Le passage des frontières terrestres entre le Cameroun et le Tchad illustre parfaitement les défis du commerce transfrontalier en Afrique. Entre barrières tarifaires, rançonnements, procédures administratives à rallonge et restrictions non tarifaires, les délais peuvent s’étendre jusqu’à 3,2 jours pour franchir les postes frontaliers selon la Banque mondiale, particulièrement pour le transport des marchandises.

Le commerce entre ces deux pays souffre considérablement de la mauvaise qualité et de la faible densité des réseaux routiers, auxquelles s’ajoutent des contraintes frontalières particulièrement pesantes. La Banque mondiale, dans son rapport “Optimal Investments in Africa’s Road Network” publié en septembre 2024, souligne l’impact négatif des défaillances du corridor Douala-N’Djamena sur l’accès au marché tchadien.

Cette situation est d’autant plus préoccupante que le Tchad, pays enclavé, dépend à près de 80% du corridor camerounais pour ses importations. Les obstacles sont multiples : barrières réglementaires, délais administratifs interminables, coûts élevés des procédures transfrontalières, et racket policier systématique. Ces contraintes peuvent engendrer des coûts supplémentaires équivalant à ceux d’un voyage de 1043 kilomètres, soit environ 3,2 jours de trajet supplémentaires.

Cette situation impacte directement l’accessibilité des marchés d’écoulement et d’approvisionnement entre les deux pays, limitant ainsi les bénéfices potentiels de la Zone de libre échange continentale africaine (ZLECAf) en matière d’intégration régionale. La complexification des processus logistiques entraîne une explosion des coûts de transport, avec des tarifs au kilomètre pouvant atteindre le double de la moyenne internationale sur cet axe.

Les conséquences sont particulièrement lourdes pour l’économie tchadienne. Les retards et surcoûts se répercutent directement sur les prix des produits de première nécessité et la compétitivité des entreprises locales. Le rapport de la Banque mondiale précise que ces frictions entraînent des pertes d’accès au marché variant de 26% à 78% sur le corridor Cameroun-Tchad.

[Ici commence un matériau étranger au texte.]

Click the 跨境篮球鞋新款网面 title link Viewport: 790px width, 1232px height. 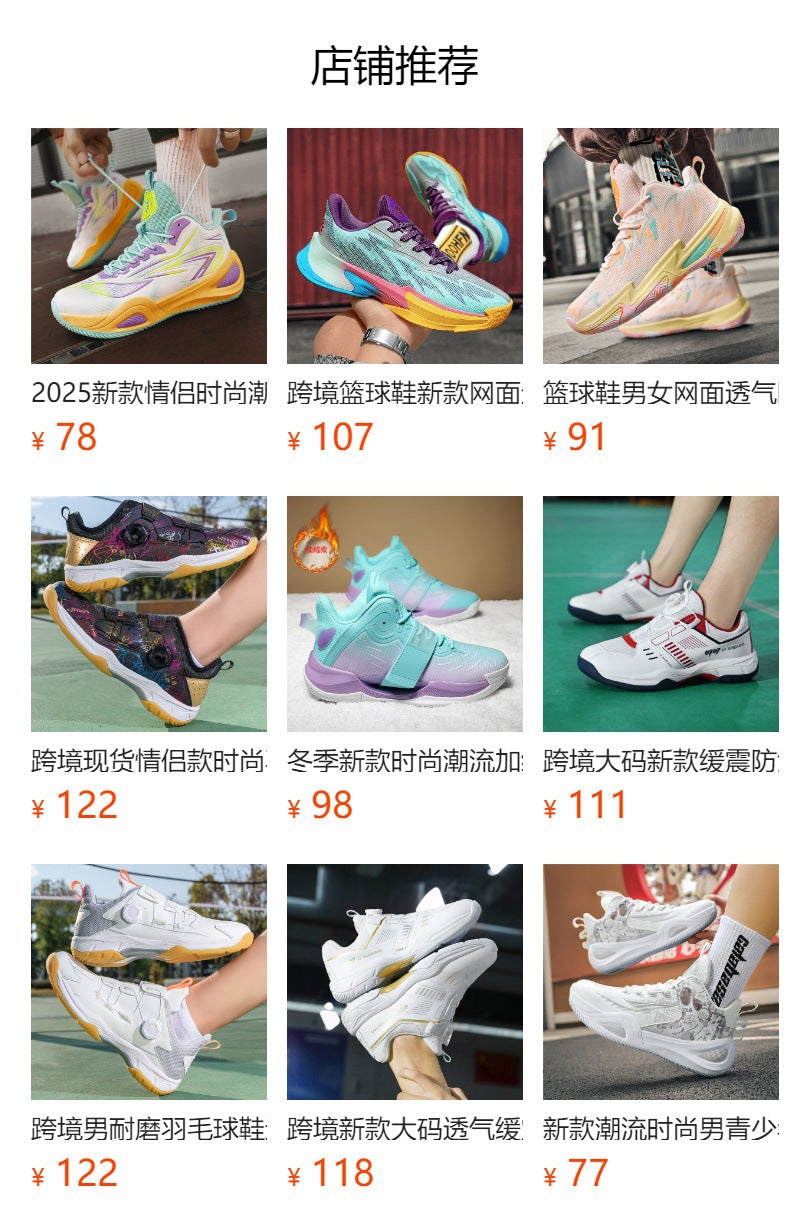[x=404, y=390]
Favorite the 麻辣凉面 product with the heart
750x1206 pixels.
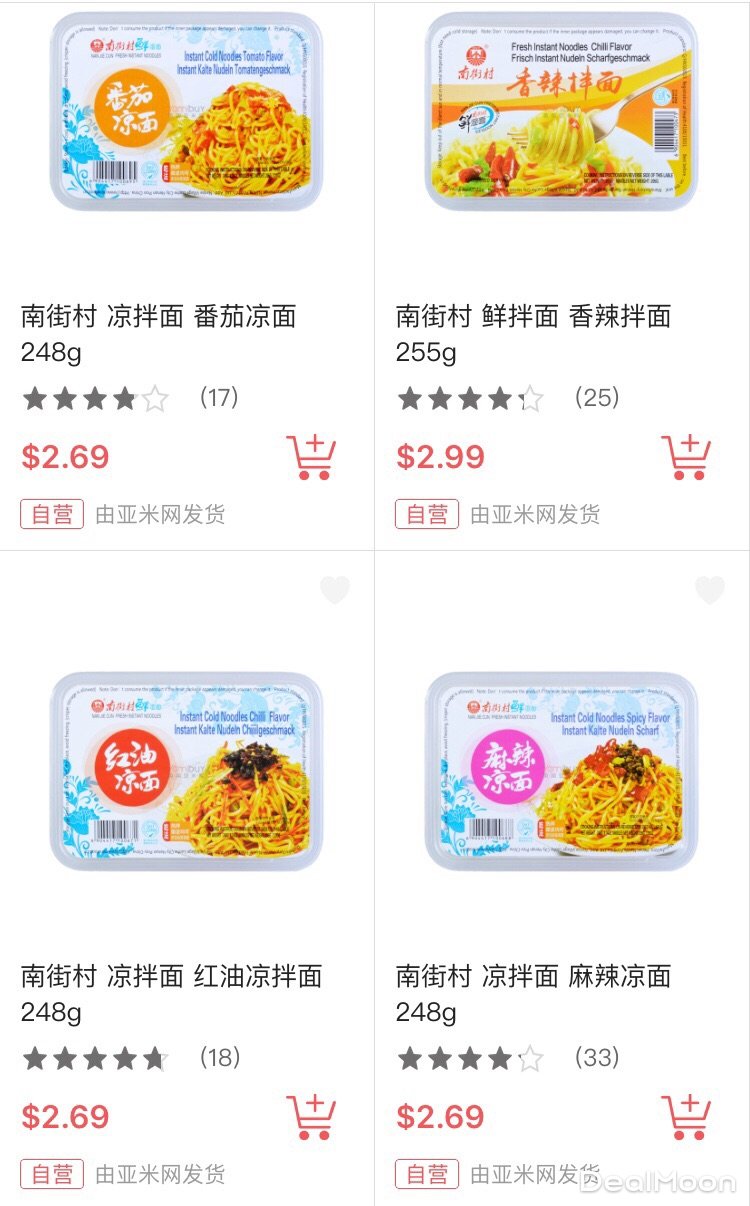pos(710,591)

Face à ces défis, la Banque mondiale préconise la mise en place de postes à guichet unique entre les deux pays, regroupant l’ensemble des procédures nécessaires aux formalités d’entrée et de sortie. Cette approche vise à réduire les temps d’attente et les coûts de transport. L’exemple de l’Afrique de l’Est, qui présente le plus grand nombre de postes frontaliers à guichet unique et le niveau de commerce intra-régional le plus élevé du continent, pourrait servir de modèle.

Cependant, cette solution ne suffit pas à elle seule. D’autres obstacles persistent, notamment le manque de coordination entre les administrations camerounaises et tchadiennes, les divergences entre politiques commerciales et le déficit d’infrastructures routières. Un rapport de l’AFC (Africa Finance Corporation) révèle d’ailleurs que le réseau routier bitumé en Afrique ne représente que 1,5% du total mondial, une situation particulièrement visible sur l’axe Douala-N’Djamena.

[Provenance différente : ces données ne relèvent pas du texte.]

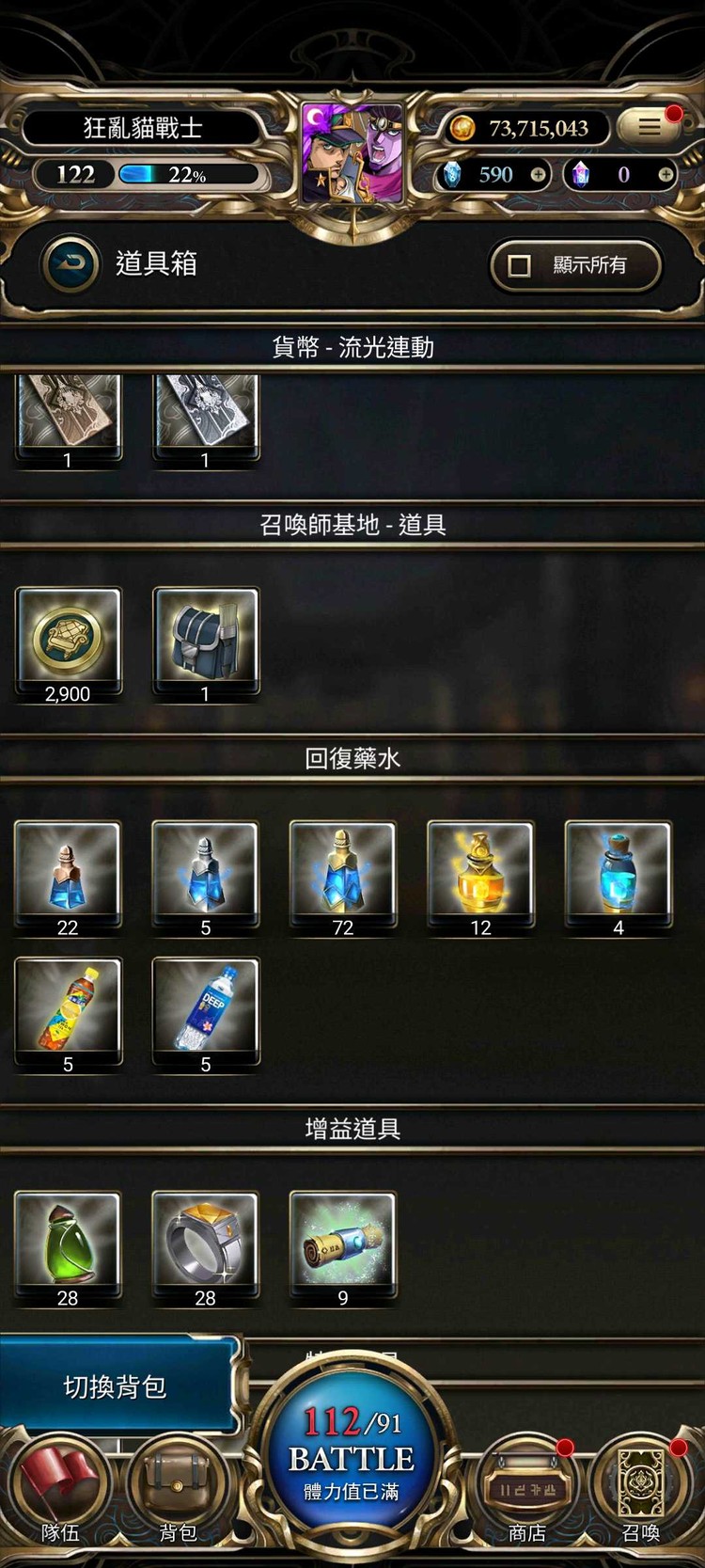
Task: Select the scroll item with 9
Action: pos(343,1245)
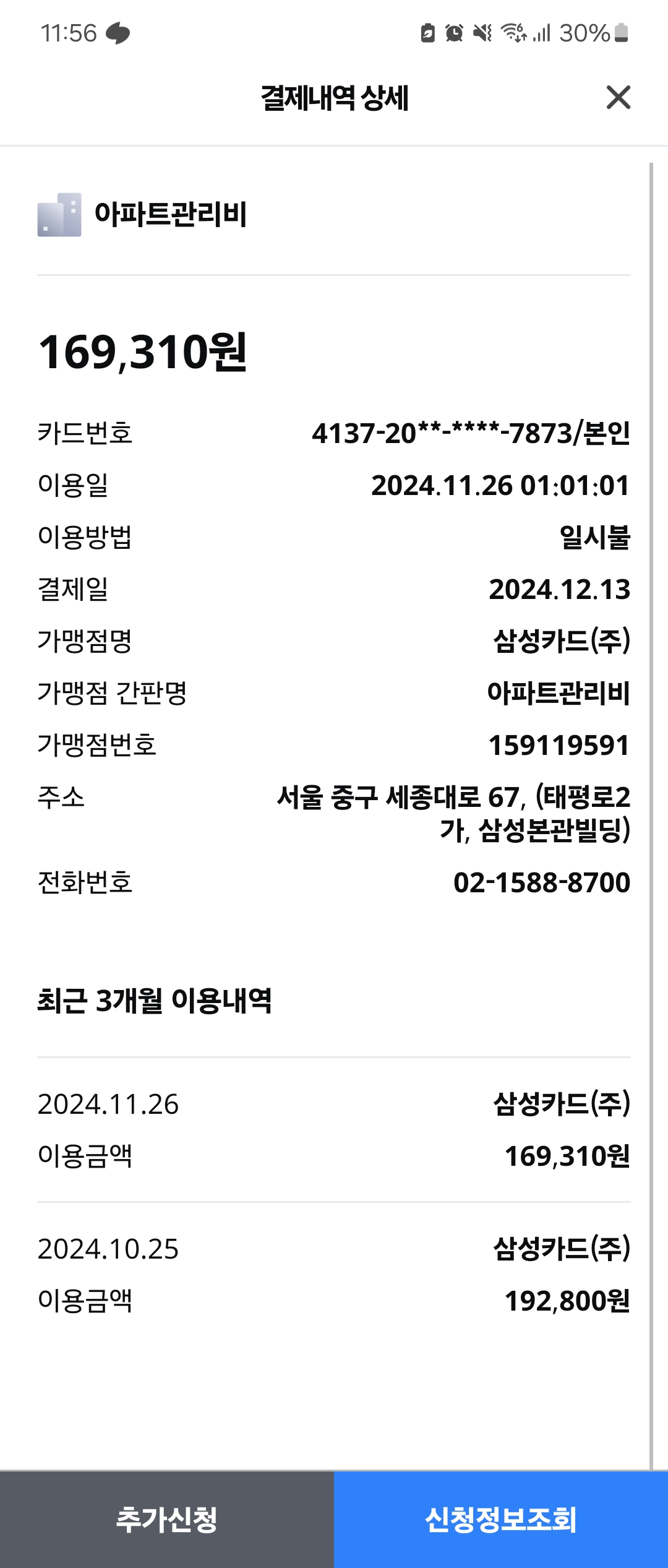Close the 결제내역 상세 screen
This screenshot has height=1568, width=668.
pyautogui.click(x=618, y=98)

L’amélioration des échanges entre le Cameroun et le Tchad nécessite une approche globale incluant la modernisation des infrastructures, l’harmonisation des procédures douanières et une volonté politique forte des deux pays. Sans ces changements structurels, le corridor continuera d’être un frein majeur au développement économique de la sous-région.